For reference, it's (miss-)called "placement new". Be careful,
though, as people (including the standard) use this expression
with two different meanings: either for any new expression with
this syntax, and the operator new function it calls, or for the
particular instance of this syntax where the argument (here, h)
is a void*, or can be converted into a void*.

> > > Without knowing what 'h' is, it's hard to go into details, but


> > > It calls


> > > className:perator new( size_t, decltype(h) )


> > > , from which it receives a pointer to some memory in which it then
> > > constructs an instance of 'className' using the constructor that
> > > accepts the two arguments. Since the entire expression returns
> > > a pointer to the newly created object, the code seems to discard it
> > > (no assignment anywhere). The cast to 'void*' is extraneous, AFAICT.

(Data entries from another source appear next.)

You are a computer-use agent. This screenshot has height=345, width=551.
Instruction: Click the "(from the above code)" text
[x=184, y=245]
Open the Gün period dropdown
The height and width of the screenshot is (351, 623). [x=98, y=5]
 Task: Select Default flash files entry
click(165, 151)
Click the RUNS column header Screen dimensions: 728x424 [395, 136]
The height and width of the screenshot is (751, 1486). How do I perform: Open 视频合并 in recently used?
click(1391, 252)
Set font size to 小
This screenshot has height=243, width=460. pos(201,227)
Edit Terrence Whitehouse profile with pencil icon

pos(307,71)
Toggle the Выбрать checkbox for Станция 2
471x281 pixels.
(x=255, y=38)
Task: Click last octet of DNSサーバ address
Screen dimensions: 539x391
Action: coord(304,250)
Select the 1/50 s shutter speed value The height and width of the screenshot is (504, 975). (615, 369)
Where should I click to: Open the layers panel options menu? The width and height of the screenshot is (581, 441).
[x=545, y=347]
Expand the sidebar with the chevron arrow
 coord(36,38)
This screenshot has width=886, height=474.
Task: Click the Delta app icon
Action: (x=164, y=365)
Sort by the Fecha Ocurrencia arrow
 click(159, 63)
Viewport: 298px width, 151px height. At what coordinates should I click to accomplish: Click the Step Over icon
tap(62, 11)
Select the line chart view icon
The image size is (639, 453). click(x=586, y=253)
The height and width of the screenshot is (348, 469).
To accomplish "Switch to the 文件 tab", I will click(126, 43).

> > > Of course, questions of the nature "what does that code do" are
> > > better addressed to those who wrote the code.


> > In other words it constructs an object within an existing buffer "h"
> > instead of allocating a new one.


> Maybe! We do not know what h is, so that is one possibility.
> Another one is that the memory is allocated from some special
> arena.


Well, we do know what happens at one level. The compiler will
generate code to call "operator new( sizeof( className ), h )",
then call the constructor of className with the arguments arg1
and arg2 on the results. Beyond that:

-- there must be a declaration for the corresponding operator
new function somewhere in scope, either as a member function
of className or one of its bases, or in global scope,

-- if that function is declared with a throw() exception
specifier, the compiler will check for null before calling
the constructor, and

-- if the constructor exits via an exception, and there is a
corresponding placement delete in scope, it will be called
with the return value of the operator new function.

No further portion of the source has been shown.